Scientific classification
- Kingdom: Plantae
- Clade: Tracheophytes
- Clade: Angiosperms
- Clade: Eudicots
- Clade: Asterids
- Order: Boraginales
- Family: Boraginaceae
- Genus: Halacsya Dörfl. (1902)
- Species: H. sendtneri
- Binomial name: Halacsya sendtneri (Boiss.) Dörfl. (1902)
- Subspecies: Halacsya sendtneri subsp. devollensis F.K.Mey.; Halacsya sendtneri subsp. sendtneri;
- Synonyms: Zwackhia Sendtn. (1858), nom. illeg. ; Mertensia sendtneri (Boiss.) Janka ; Mertensia serbica Janka ; Moltkia sendtneri Boiss. (1856) ; Zwackhia aurea Sendtn. ; Zwackhia sendtneri (Boiss.) K.Malý ;

= Halacsya =

- Genus: Halacsya
- Species: sendtneri
- Authority: (Boiss.) Dörfl. (1902)
- Parent authority: Dörfl. (1902)

Genus of flowering plants

Halacsya is a monotypic genus of flowering plants belonging to the family Boraginaceae. It only contains one species, Halacsya sendtneri (Boiss.) Dörfl.

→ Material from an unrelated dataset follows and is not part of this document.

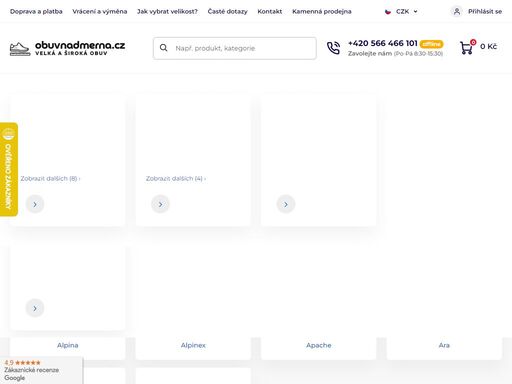Click arrow button in second category card

coord(160,204)
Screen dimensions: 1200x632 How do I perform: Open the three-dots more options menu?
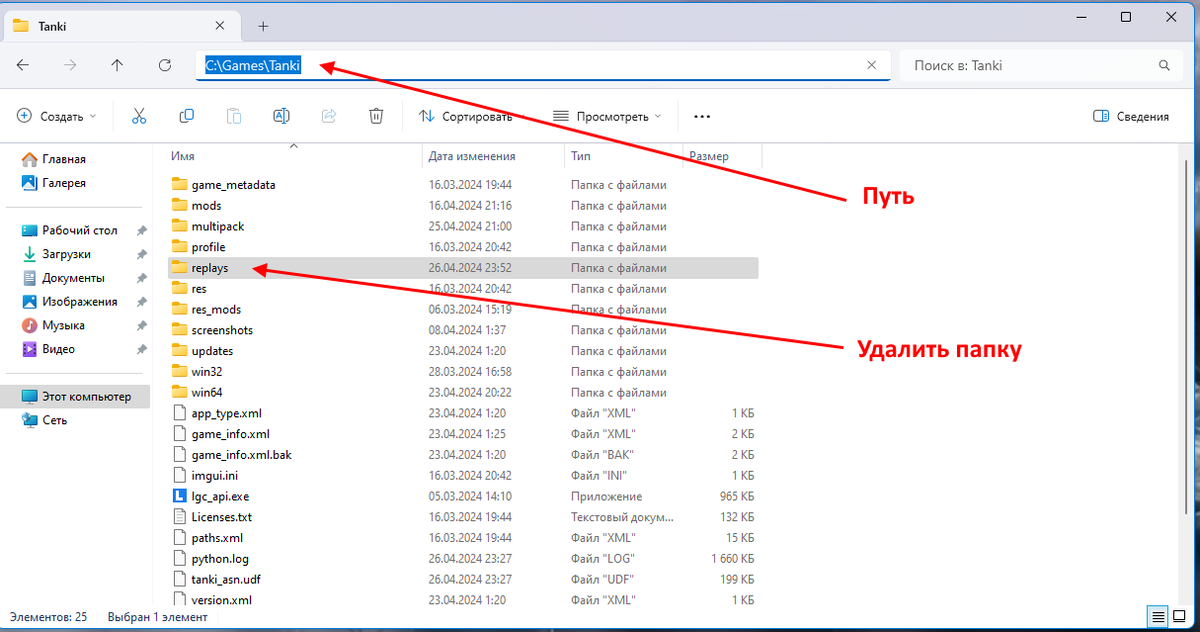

It is native to the Balkan Peninsula and is found in Albania, Greece and the former Yugoslavia.

It has one known subspecies; Halacsya sendtneri subsp. devollensis F.K.Mey. (from Albania).

The genus name of Halacsya is in honour of Eugen von Halácsy (1842–1913), an Austrian physician and botanist of Hungarian descent. The Latin specific epithet of sendtneri refers to Otto Sendtner, (1813–1859) a German botanist and phytogeographer.
Halacsya sendtneri was first described and published in Exsicc. (Herb. Norm.) Vol.44 on page 103, n.º 4364 in 1902.

==Culture==
In 2020, the Republic of Kosovo issued a set of postage stamps with images of various flora including Halacsya sendtneri.